-- To-do list --
(a) Answer these questions from the interview about the film 'Submission', writing each answer on its own line with the same label:
(i) Which two actors does the caption name?
(ii) In FP's first answer, what does FP say they both have?
(iii) What kind of relationship does TSW say gives Ted implicit power?
(b) Rewrite the part of the 'Submission' interview starting at "TSW: When I" and ending at "talented young person.", putting "secretly" in place of "maliciously".
(c) Continue the interview about the film 'Submission' after its final line.
>> Start Extract
Stanley Tucci and Kyra Sedgwick in ‘Submission.’

TSW: When I was watching the film, it felt like there were several pivot points versus one main breaking point, at which it is revealed that Ted has been maliciously trying to do something or that Angela has been maliciously trying to do something. Is there something you can speak to in terms of how there is that kind of ambiguity in how these scenarios play out?

FP: Well, they both have their agendas, you know? I think his mistake is to think that they have the same agenda, when in fact they really don’t. So she’s going for something very complicated and he is deceiving himself into thinking that it’s this big love story that he’s involved in. And she wants to get published. He wants to be obsessed with a talented young person.

TSW: I’m wondering if you can speak a bit to the idea of power and how that plays out in the story. When the story first begins, it appears as though Ted is in a position of power but is shying away from it. Or at least that was my read. As the story progresses on, it becomes pretty apparent that even if he is shying away from that role, there’s no denying the fact that in a professor-student relationship, he has that kind of implicit power. And I was wondering if you could speak to that a bit in terms of how that power dynamic has played out in this particular story and in the larger realm, especially in the stories that have been erupting in the headlines recently.

FP: [Laughs]

TSW: Big questions, I know.
>> End Extract
>> Start Recorded data
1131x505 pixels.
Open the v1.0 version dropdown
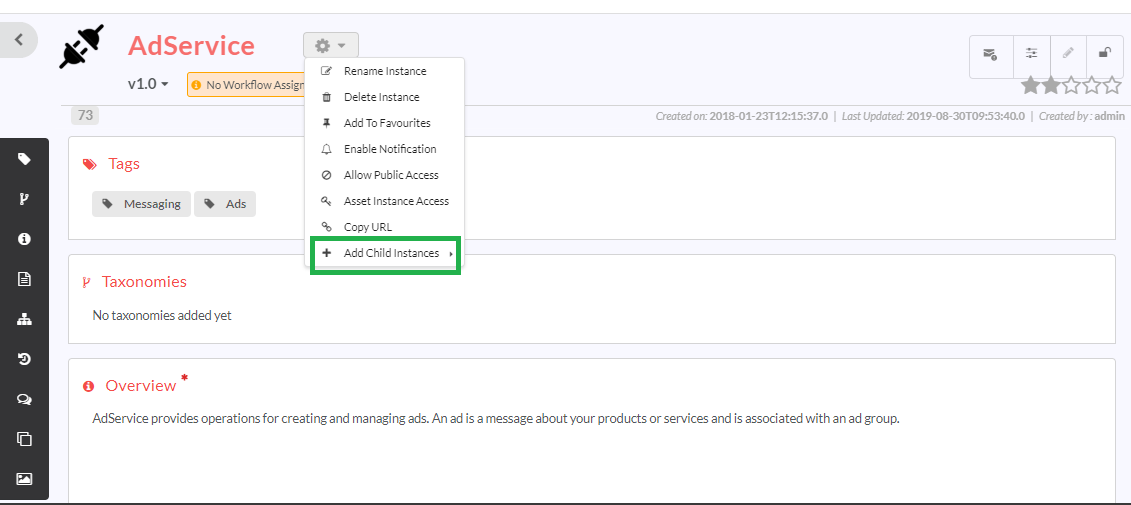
>> End Recorded data
-- Responses per task --
(a)
(i) Stanley Tucci and Kyra Sedgwick
(ii) Their agendas
(iii) A professor-student relationship

(b)
TSW: When I was watching the film, it felt like there were several pivot points versus one main breaking point, at which it is revealed that Ted has been secretly trying to do something or that Angela has been secretly trying to do something. Is there something you can speak to in terms of how there is that kind of ambiguity in how these scenarios play out?

FP: Well, they both have their agendas, you know? I think his mistake is to think that they have the same agenda, when in fact they really don’t. So she’s going for something very complicated and he is deceiving himself into thinking that it’s this big love story that he’s involved in. And she wants to get published. He wants to be obsessed with a talented young person.

(c)
FP: I mean, when he says at the end that what he did was unprofessional, that pretty much nails it. As the teacher, you have the power, and I think personally speaking, that it’s a really, really bad idea what he did. It’s a terrible idea. You don’t do that. I mean, it’s an unreal position that you’re in as a teacher in terms of [your role with] the students. But one of the things that interests me about the story is that it’s a slightly different take on what we know about the power dynamic. Because at a certain point, as you were saying, the power shifts. He loses it and he doesn’t have it anymore. She just kind of assumes the power. A, because she’s ruthless. B, because she’s younger, and C, because he’s vulnerable and in this particular situation, stupid. So what we think of — and the way that this narrative has been portrayed — with the male predator and the female victim, I think it would be very hard to see that as the case in this situation.

TSW: That’s a testament to great writing.

FP: Thank you. And, well, you know, it’s an individual story. As I mentioned in The Paris Review piece, it’s something that happens to very particular people. It’s not a paradigm.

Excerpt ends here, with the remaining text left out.